Fourth Quarter 2011 Highlights:
2011 Full Year Highlights:
José Antonio Fernández Carbajal, Chairman and CEO of FEMSA, commented: “2011 was a strong year for our company. Despite a volatile economic environment, demand for our products remained healthy, and we stayed the course and managed to convert that demand into robust financial results by focusing our time, efforts and resources on the extraordinary opportunities for Coca-Cola FEMSA and OXXO. For Coca-Cola FEMSA, this was a historic year. We leveraged our financial and operating flexibility to firmly advance on our strategy to grow through accretive mergers and acquisitions—from our incursion into the dairy category through our joint acquisition of Grupo Industrias Lacteas in Panama to our mergers with the beverage divisions of Grupo Tampico, Grupo CIMSA, and Grupo Fomento Queretano in Mexico. And at FEMSA Comercio, our robust top-line growth in 2011 was driven by our continuing store expansion and our comparable same-store sales growth of 9.2 percent, ahead of trend and reinforcing our position as an industry benchmark.

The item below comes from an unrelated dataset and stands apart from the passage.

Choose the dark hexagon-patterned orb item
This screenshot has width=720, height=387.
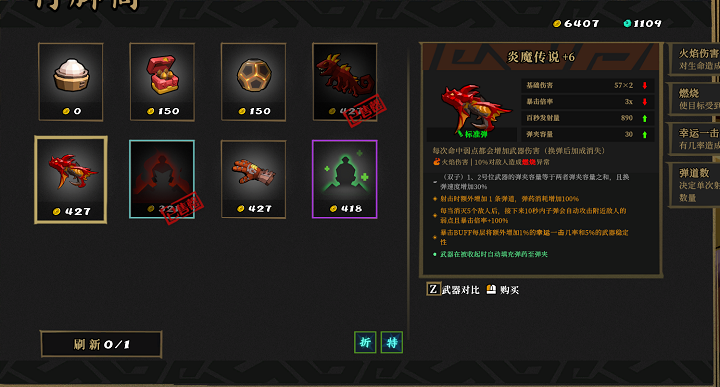coord(253,82)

Our progress in mapping and understanding consumers’ needs and adjusting our value proposition to better fulfill those needs significantly contributed to our same store sales growth. We also made great strides in our sustainability efforts, from launching joint watershed-conservation initiatives with the Inter-American Development Bank, the Global Environment Facility and the Nature Conservancy, to making significant progress in our renewable energy projects, particularly wind power, to ensuring that every one of our managers now incorporates sustainability objectives in their annual performance metrics.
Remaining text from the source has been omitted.